結構マジでやったのにダメージ無しとかマジでキツイ。
攻撃をする気が全くない会長に今度は踵落としの発展型を見せる。
「『断頭』!」
人滅人技『断頭』はギロチンのように相手の首を斬り落とす技。
オーラで包まれているからこそ打撃ではなく斬撃にさせて相手の首を斬り落とす本当なら高難易度な代わりほぼ確実に殺せる業なのだが……これもダメか。

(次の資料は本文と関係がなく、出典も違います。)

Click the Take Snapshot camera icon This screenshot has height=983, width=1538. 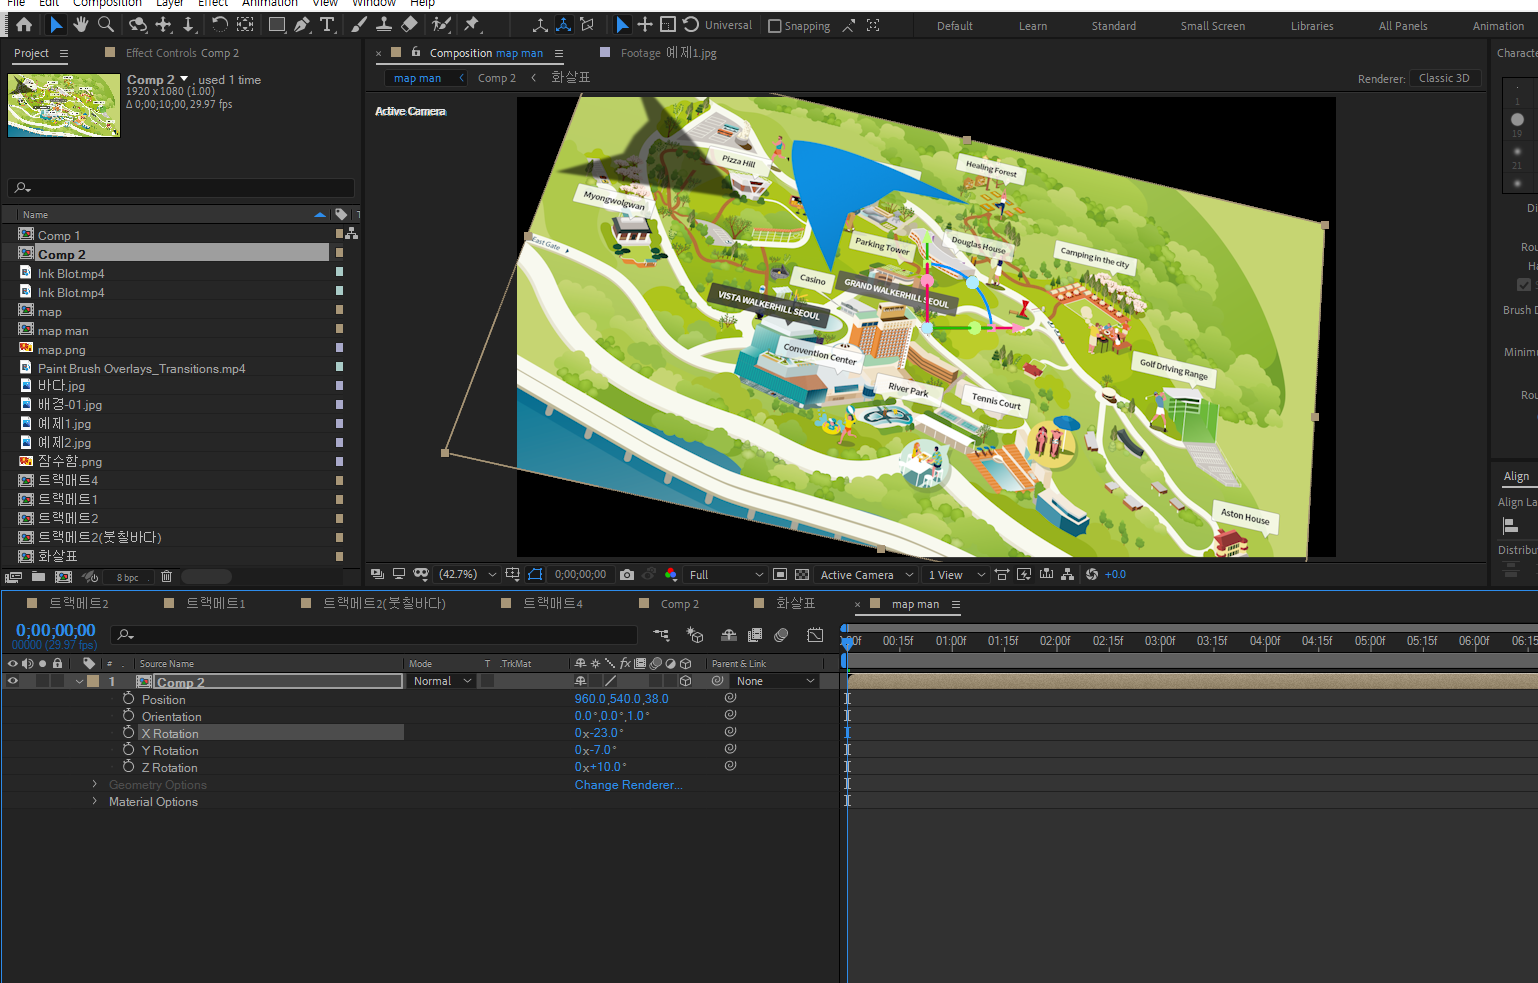pyautogui.click(x=627, y=575)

まず足を頭の上まで上げるのに訓練が必要で、そこからさらに正確に首を狙う技術が必須なのだが、首の後ろを正確に捉えたはずなのにまたノーダメージ。痛みなど全く感じていない視線を向けて口を開く。
「楽に強くなりたいなら本当にどうして、こんな辛い事をするんですか?」
「他に強くなる方法がないんですよ!!」
『杭』を足で繰り出しながら相手の喉を突こうとする。
会長はこれも全く通らない攻撃だと分かっていたから、足のつま先が喉に直接あたる事はなくオーラによって阻まれた。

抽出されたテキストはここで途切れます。